• [RECORDS FOR THIS TASK]
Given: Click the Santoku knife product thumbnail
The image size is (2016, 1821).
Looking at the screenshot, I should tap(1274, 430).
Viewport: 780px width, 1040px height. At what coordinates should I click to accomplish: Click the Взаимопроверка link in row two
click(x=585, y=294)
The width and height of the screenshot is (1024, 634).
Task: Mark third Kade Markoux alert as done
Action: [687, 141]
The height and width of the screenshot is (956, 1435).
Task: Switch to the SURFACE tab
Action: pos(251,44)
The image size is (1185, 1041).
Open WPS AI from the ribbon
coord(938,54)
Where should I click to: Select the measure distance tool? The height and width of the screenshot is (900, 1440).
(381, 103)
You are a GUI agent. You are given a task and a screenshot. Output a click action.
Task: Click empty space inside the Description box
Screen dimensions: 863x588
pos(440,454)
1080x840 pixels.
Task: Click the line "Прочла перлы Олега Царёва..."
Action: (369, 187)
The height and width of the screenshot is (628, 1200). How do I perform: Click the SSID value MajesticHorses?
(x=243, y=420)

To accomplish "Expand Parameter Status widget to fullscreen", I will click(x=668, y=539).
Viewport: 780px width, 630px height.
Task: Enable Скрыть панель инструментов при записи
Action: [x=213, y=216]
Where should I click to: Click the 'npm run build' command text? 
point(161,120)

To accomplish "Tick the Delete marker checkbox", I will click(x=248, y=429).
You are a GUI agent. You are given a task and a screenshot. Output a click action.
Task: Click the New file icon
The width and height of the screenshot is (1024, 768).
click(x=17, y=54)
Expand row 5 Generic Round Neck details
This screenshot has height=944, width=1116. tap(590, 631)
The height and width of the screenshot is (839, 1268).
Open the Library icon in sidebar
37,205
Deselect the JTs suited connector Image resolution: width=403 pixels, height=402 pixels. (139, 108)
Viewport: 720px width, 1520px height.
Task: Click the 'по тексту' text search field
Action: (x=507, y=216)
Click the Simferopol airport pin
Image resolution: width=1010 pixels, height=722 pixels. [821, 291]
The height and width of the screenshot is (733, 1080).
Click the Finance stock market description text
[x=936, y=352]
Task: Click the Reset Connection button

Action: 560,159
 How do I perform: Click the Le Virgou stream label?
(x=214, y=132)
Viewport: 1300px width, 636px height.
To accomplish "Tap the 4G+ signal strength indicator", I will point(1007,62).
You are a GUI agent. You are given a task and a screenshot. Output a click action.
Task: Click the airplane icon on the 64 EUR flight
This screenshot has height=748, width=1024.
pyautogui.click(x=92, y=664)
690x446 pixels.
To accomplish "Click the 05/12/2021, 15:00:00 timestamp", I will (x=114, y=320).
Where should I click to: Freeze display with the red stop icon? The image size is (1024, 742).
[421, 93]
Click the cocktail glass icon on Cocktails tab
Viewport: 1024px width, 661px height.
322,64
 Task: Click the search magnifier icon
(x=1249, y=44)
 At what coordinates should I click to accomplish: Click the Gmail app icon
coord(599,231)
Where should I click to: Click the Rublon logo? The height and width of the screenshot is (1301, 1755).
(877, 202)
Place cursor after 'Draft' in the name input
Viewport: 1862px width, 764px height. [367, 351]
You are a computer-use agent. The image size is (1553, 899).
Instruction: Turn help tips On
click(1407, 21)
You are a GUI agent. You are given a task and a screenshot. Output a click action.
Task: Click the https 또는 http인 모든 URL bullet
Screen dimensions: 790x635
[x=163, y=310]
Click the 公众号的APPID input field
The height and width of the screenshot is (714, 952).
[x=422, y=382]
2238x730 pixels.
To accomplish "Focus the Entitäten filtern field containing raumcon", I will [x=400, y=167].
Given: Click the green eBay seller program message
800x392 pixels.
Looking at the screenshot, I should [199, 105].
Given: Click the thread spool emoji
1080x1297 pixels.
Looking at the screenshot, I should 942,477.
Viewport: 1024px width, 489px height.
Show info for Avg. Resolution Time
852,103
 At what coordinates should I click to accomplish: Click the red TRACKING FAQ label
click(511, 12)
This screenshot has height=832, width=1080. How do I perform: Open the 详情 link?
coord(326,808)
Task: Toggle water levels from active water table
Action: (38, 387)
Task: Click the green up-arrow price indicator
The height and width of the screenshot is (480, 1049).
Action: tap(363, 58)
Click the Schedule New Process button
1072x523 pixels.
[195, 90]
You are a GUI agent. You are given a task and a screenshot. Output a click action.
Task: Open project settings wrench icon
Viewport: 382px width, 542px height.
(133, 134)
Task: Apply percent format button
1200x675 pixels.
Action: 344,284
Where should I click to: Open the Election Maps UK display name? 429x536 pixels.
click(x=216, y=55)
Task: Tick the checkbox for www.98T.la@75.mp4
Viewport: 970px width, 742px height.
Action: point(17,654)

• [WORK TASK] Output the entries exactly. Leave nothing out.

• [ANSWER]
Given: Click the Santoku knife product thumbnail
The image size is (2016, 1821).
Looking at the screenshot, I should tap(1274, 430).
Viewport: 780px width, 1040px height. At what coordinates should I click to accomplish: Click the Взаимопроверка link in row two
click(x=585, y=294)
The width and height of the screenshot is (1024, 634).
Task: Mark third Kade Markoux alert as done
Action: [687, 141]
The height and width of the screenshot is (956, 1435).
Task: Switch to the SURFACE tab
Action: pos(251,44)
The image size is (1185, 1041).
Open WPS AI from the ribbon
coord(938,54)
Where should I click to: Select the measure distance tool? The height and width of the screenshot is (900, 1440).
(381, 103)
You are a GUI agent. You are given a task and a screenshot. Output a click action.
Task: Click empty space inside the Description box
Screen dimensions: 863x588
pos(440,454)
1080x840 pixels.
Task: Click the line "Прочла перлы Олега Царёва..."
Action: (369, 187)
The height and width of the screenshot is (628, 1200). How do I perform: Click the SSID value MajesticHorses?
(x=243, y=420)

To accomplish "Expand Parameter Status widget to fullscreen", I will click(x=668, y=539).
Viewport: 780px width, 630px height.
Task: Enable Скрыть панель инструментов при записи
Action: [x=213, y=216]
Where should I click to: Click the 'npm run build' command text? 
point(161,120)

To accomplish "Tick the Delete marker checkbox", I will click(x=248, y=429).
You are a GUI agent. You are given a task and a screenshot. Output a click action.
Task: Click the New file icon
The width and height of the screenshot is (1024, 768).
click(x=17, y=54)
Expand row 5 Generic Round Neck details
This screenshot has height=944, width=1116. tap(590, 631)
The height and width of the screenshot is (839, 1268).
Open the Library icon in sidebar
37,205
Deselect the JTs suited connector Image resolution: width=403 pixels, height=402 pixels. (139, 108)
Viewport: 720px width, 1520px height.
Task: Click the 'по тексту' text search field
Action: (x=507, y=216)
Click the Simferopol airport pin
Image resolution: width=1010 pixels, height=722 pixels. [821, 291]
The height and width of the screenshot is (733, 1080).
Click the Finance stock market description text
[x=936, y=352]
Task: Click the Reset Connection button

Action: 560,159
 How do I perform: Click the Le Virgou stream label?
(x=214, y=132)
Viewport: 1300px width, 636px height.
To accomplish "Tap the 4G+ signal strength indicator", I will point(1007,62).
You are a GUI agent. You are given a task and a screenshot. Output a click action.
Task: Click the airplane icon on the 64 EUR flight
This screenshot has height=748, width=1024.
pyautogui.click(x=92, y=664)
690x446 pixels.
To accomplish "Click the 05/12/2021, 15:00:00 timestamp", I will (x=114, y=320).
Where should I click to: Freeze display with the red stop icon? The image size is (1024, 742).
[421, 93]
Click the cocktail glass icon on Cocktails tab
Viewport: 1024px width, 661px height.
322,64
 Task: Click the search magnifier icon
(x=1249, y=44)
 At what coordinates should I click to accomplish: Click the Gmail app icon
coord(599,231)
Where should I click to: Click the Rublon logo? The height and width of the screenshot is (1301, 1755).
(877, 202)
Place cursor after 'Draft' in the name input
Viewport: 1862px width, 764px height. [367, 351]
You are a computer-use agent. The image size is (1553, 899).
Instruction: Turn help tips On
click(1407, 21)
You are a GUI agent. You are given a task and a screenshot. Output a click action.
Task: Click the https 또는 http인 모든 URL bullet
Screen dimensions: 790x635
[x=163, y=310]
Click the 公众号的APPID input field
The height and width of the screenshot is (714, 952).
[x=422, y=382]
2238x730 pixels.
To accomplish "Focus the Entitäten filtern field containing raumcon", I will [x=400, y=167].
Given: Click the green eBay seller program message
800x392 pixels.
Looking at the screenshot, I should [199, 105].
Given: Click the thread spool emoji
1080x1297 pixels.
Looking at the screenshot, I should 942,477.
Viewport: 1024px width, 489px height.
Show info for Avg. Resolution Time
852,103
 At what coordinates should I click to accomplish: Click the red TRACKING FAQ label
click(511, 12)
This screenshot has height=832, width=1080. How do I perform: Open the 详情 link?
coord(326,808)
Task: Toggle water levels from active water table
Action: (38, 387)
Task: Click the green up-arrow price indicator
The height and width of the screenshot is (480, 1049).
Action: tap(363, 58)
Click the Schedule New Process button
1072x523 pixels.
[195, 90]
You are a GUI agent. You are given a task and a screenshot. Output a click action.
Task: Open project settings wrench icon
Viewport: 382px width, 542px height.
(133, 134)
Task: Apply percent format button
1200x675 pixels.
Action: 344,284
Where should I click to: Open the Election Maps UK display name? 429x536 pixels.
click(x=216, y=55)
Task: Tick the checkbox for www.98T.la@75.mp4
Viewport: 970px width, 742px height.
Action: point(17,654)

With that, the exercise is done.